Inviato del «Sole 24 Ore» e autore
di numerosi libri sugli eventi mondiali
e sul costume del nostro Paese,
Marco Innocenti racconta i grandi fatti
del passato e come l'Italia li visse
Se ne va a 69 anni, il 17 febbraio 2005, per un tumore al pancreas, a San Nicolas, il paese da cui era partito per l'Italia. Ma forse aveva cominciato a morire quando gli era mancato ancora giovane un figlio e la vita gli era sembrata più amara. Argentino di nascita, italiano di adozione, Omar Sivori resta un pezzo di storia del nostro calcio: 215 presenze e 135 reti con la Juventus, 63 partite e 12 gol con il Napoli, nove presenze in Nazionale, una carriera in una finta, una vita in un dribbling. Mai regalato niente a nessuno, mai porta l'altra guancia, sempre pagato di persona.
Il debutto in bianconero
Arriva a Torino nel '57. Fra un palleggio e un sinistro all'incrocio dei pali nasce la Juventus del trio magico Charles, Sivori, Boniperti: i primi due si completano, i secondi si detestano. Sivori, spirito perfido e caliente, fantasista dal sinistro magico, diventa il nuovo, sorprendente simbolo della squadra. Tanto irruente, provocatorio e indisponente lui, quanto celebre la Juventus per compostezza e sobrietà. Insomma, due opposti che s'incontrano.
Tre scudetti
Omar fa fare un salto di fantasia alla squadra, che vince tre scudetti, nel '58, nel '60 e nel '61. Il suo calcio istintivo è fatto di bellezza selvaggia, improvvisazione pura, classe arrogante, indole aggressiva, renitenza alla disciplina. Immenso nel dribbling stretto, calzettoni provocatoriamente abbassati, palla attaccata al piede, tocchi al volo e mezze rovesciate, opportunista, parassita diabolico sul centrosinistra dell'attacco, sciorina con impudenza l'arte del tunnel. Indolente e insolente, immarcabile e ingestibile, fa col pallone quello che vuole, nella finta, nel tiro (è capocannoniere nel '60 con 28 reti) e, se è dell'umore giusto, anche nell'assist.
Botte e gol
Se nel suo gioco da tipico numero 10 c'è tutto, il carattere non è la sua parte migliore. Attaccabrighe, istrione, cinico, beffardo, prendingiro, malandrino, Sivori litiga con mezzo mondo. Il suo sinistro velenoso è capace anche di tacchettate durissime, la sua lingua è ancora più tagliente e spesso attorno a lui si accendono mischie, volano calci, pugni, schiaffi, sputi. Omar è fatto così, ma a lui, il più artista dei pirati del football, si perdona tutto, anche le risse in campo poco consone allo "stile Vecchia Signora" e le 33 giornate di squalifica che segneranno un'ombra sulla sua carriera.

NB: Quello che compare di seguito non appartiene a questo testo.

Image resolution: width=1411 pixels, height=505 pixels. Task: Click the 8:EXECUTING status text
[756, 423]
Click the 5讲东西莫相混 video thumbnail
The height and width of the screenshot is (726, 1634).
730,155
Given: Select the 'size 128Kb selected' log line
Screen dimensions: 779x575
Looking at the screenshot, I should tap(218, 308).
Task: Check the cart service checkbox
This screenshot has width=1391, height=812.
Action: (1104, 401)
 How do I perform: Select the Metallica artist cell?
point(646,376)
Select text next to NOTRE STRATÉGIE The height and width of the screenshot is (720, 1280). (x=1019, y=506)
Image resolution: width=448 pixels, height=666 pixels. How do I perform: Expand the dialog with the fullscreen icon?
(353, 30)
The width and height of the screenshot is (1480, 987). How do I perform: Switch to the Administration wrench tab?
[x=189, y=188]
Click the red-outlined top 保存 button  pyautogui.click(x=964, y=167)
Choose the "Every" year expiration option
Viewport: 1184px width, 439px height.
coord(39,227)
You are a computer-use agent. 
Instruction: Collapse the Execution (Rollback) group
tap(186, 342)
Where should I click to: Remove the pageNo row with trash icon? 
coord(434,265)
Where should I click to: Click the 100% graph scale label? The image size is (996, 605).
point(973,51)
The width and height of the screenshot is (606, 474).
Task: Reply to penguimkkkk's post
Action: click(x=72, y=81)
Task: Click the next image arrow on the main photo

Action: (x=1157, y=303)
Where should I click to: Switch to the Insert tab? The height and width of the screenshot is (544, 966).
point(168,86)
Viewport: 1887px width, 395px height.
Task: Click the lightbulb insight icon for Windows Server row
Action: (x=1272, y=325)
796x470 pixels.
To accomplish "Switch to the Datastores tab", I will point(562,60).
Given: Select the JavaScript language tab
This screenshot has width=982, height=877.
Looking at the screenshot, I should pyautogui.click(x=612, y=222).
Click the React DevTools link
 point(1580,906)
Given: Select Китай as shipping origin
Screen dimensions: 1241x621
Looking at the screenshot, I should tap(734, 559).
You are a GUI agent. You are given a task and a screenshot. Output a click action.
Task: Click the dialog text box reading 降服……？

Il Pallone d'oro e il declino
Nel '61 Omar vince il pallone d'oro ma nel '62 comincia, lento ma irreversibile, il declino. Conduce vita sregolata, è molto nervoso, si allena poco, si scontra con l'allenatore Heriberto Herrera, che cerca di imporgli il suo gioco, tutto lavagna, pressing e collettivo. L'avvocato Agnelli, che lo ama e aveva detto «Sivori è un vizio», cede a malincuore il suo pupillo al Napoli. Nel '65, dopo otto anni in bianconero, il ragazzo dal tunnel facile sbarca a Mergellina, accolto come un re. Giocherà a corrente alternata, fino al 18 dicembre '68 quando, espulso da Lo Bello, lo insulta e si prende sei giornate di squalifica. Ma ormai non gliene importa più niente, perché il re ha deciso di abdicare, tornandosene nella sua terra. Lì invecchia, nella tenuta agricola di San Nicolas. Quando se ne va, lascia il ricordo di un calcio spettacolo che oggi, come il tunnel, non usa più.